(Collected data)

<<<<

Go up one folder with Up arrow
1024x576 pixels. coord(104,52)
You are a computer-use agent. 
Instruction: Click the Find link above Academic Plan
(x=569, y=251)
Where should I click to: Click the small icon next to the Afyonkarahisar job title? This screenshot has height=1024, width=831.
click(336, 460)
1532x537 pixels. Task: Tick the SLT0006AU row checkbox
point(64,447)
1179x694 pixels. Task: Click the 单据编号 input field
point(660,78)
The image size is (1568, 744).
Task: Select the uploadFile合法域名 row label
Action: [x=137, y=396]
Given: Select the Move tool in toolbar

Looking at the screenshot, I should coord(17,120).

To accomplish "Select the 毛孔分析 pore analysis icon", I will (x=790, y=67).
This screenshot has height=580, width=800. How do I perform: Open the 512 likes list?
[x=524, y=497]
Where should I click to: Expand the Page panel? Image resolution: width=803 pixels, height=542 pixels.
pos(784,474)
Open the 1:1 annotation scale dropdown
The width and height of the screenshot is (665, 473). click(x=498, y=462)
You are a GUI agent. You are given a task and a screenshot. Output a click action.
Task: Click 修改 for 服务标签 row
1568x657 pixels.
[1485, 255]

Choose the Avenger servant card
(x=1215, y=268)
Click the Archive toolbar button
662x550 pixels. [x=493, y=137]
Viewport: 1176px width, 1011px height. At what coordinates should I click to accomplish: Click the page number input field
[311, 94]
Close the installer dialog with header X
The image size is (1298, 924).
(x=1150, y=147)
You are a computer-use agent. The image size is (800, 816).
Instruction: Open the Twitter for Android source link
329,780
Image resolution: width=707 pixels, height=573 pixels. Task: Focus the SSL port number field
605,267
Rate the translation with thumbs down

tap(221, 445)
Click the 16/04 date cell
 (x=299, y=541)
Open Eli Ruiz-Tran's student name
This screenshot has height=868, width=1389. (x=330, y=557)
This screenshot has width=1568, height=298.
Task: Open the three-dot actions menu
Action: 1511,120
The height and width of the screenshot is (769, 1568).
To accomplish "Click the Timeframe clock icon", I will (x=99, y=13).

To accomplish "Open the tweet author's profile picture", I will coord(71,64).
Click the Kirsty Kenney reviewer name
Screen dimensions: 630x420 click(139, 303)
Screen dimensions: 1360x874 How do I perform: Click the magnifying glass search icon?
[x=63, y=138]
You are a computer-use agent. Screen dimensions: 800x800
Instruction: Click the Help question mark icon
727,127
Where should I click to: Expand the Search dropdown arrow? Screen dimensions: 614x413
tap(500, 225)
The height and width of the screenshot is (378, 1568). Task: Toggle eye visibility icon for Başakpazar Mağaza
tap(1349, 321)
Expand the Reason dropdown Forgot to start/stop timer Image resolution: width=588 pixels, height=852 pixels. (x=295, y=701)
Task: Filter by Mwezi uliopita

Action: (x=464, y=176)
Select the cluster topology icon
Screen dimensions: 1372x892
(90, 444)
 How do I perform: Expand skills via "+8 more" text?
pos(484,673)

>>>>

Work request
Each entry above should be retyped exactly, with nothing missed.

Solution to this exercise
Go up one folder with Up arrow
1024x576 pixels. coord(104,52)
You are a computer-use agent. 
Instruction: Click the Find link above Academic Plan
(x=569, y=251)
Where should I click to: Click the small icon next to the Afyonkarahisar job title? This screenshot has height=1024, width=831.
click(336, 460)
1532x537 pixels. Task: Tick the SLT0006AU row checkbox
point(64,447)
1179x694 pixels. Task: Click the 单据编号 input field
point(660,78)
The image size is (1568, 744).
Task: Select the uploadFile合法域名 row label
Action: [x=137, y=396]
Given: Select the Move tool in toolbar

Looking at the screenshot, I should coord(17,120).

To accomplish "Select the 毛孔分析 pore analysis icon", I will (x=790, y=67).
This screenshot has height=580, width=800. How do I perform: Open the 512 likes list?
[x=524, y=497]
Where should I click to: Expand the Page panel? Image resolution: width=803 pixels, height=542 pixels.
pos(784,474)
Open the 1:1 annotation scale dropdown
The width and height of the screenshot is (665, 473). click(x=498, y=462)
You are a GUI agent. You are given a task and a screenshot. Output a click action.
Task: Click 修改 for 服务标签 row
1568x657 pixels.
[1485, 255]

Choose the Avenger servant card
(x=1215, y=268)
Click the Archive toolbar button
662x550 pixels. [x=493, y=137]
Viewport: 1176px width, 1011px height. At what coordinates should I click to accomplish: Click the page number input field
[311, 94]
Close the installer dialog with header X
The image size is (1298, 924).
(x=1150, y=147)
You are a computer-use agent. The image size is (800, 816).
Instruction: Open the Twitter for Android source link
329,780
Image resolution: width=707 pixels, height=573 pixels. Task: Focus the SSL port number field
605,267
Rate the translation with thumbs down

tap(221, 445)
Click the 16/04 date cell
 (x=299, y=541)
Open Eli Ruiz-Tran's student name
This screenshot has height=868, width=1389. (x=330, y=557)
This screenshot has width=1568, height=298.
Task: Open the three-dot actions menu
Action: 1511,120
The height and width of the screenshot is (769, 1568).
To accomplish "Click the Timeframe clock icon", I will (x=99, y=13).

To accomplish "Open the tweet author's profile picture", I will coord(71,64).
Click the Kirsty Kenney reviewer name
Screen dimensions: 630x420 click(139, 303)
Screen dimensions: 1360x874 How do I perform: Click the magnifying glass search icon?
[x=63, y=138]
You are a computer-use agent. Screen dimensions: 800x800
Instruction: Click the Help question mark icon
727,127
Where should I click to: Expand the Search dropdown arrow? Screen dimensions: 614x413
tap(500, 225)
The height and width of the screenshot is (378, 1568). Task: Toggle eye visibility icon for Başakpazar Mağaza
tap(1349, 321)
Expand the Reason dropdown Forgot to start/stop timer Image resolution: width=588 pixels, height=852 pixels. (x=295, y=701)
Task: Filter by Mwezi uliopita

Action: (x=464, y=176)
Select the cluster topology icon
Screen dimensions: 1372x892
(90, 444)
 How do I perform: Expand skills via "+8 more" text?
pos(484,673)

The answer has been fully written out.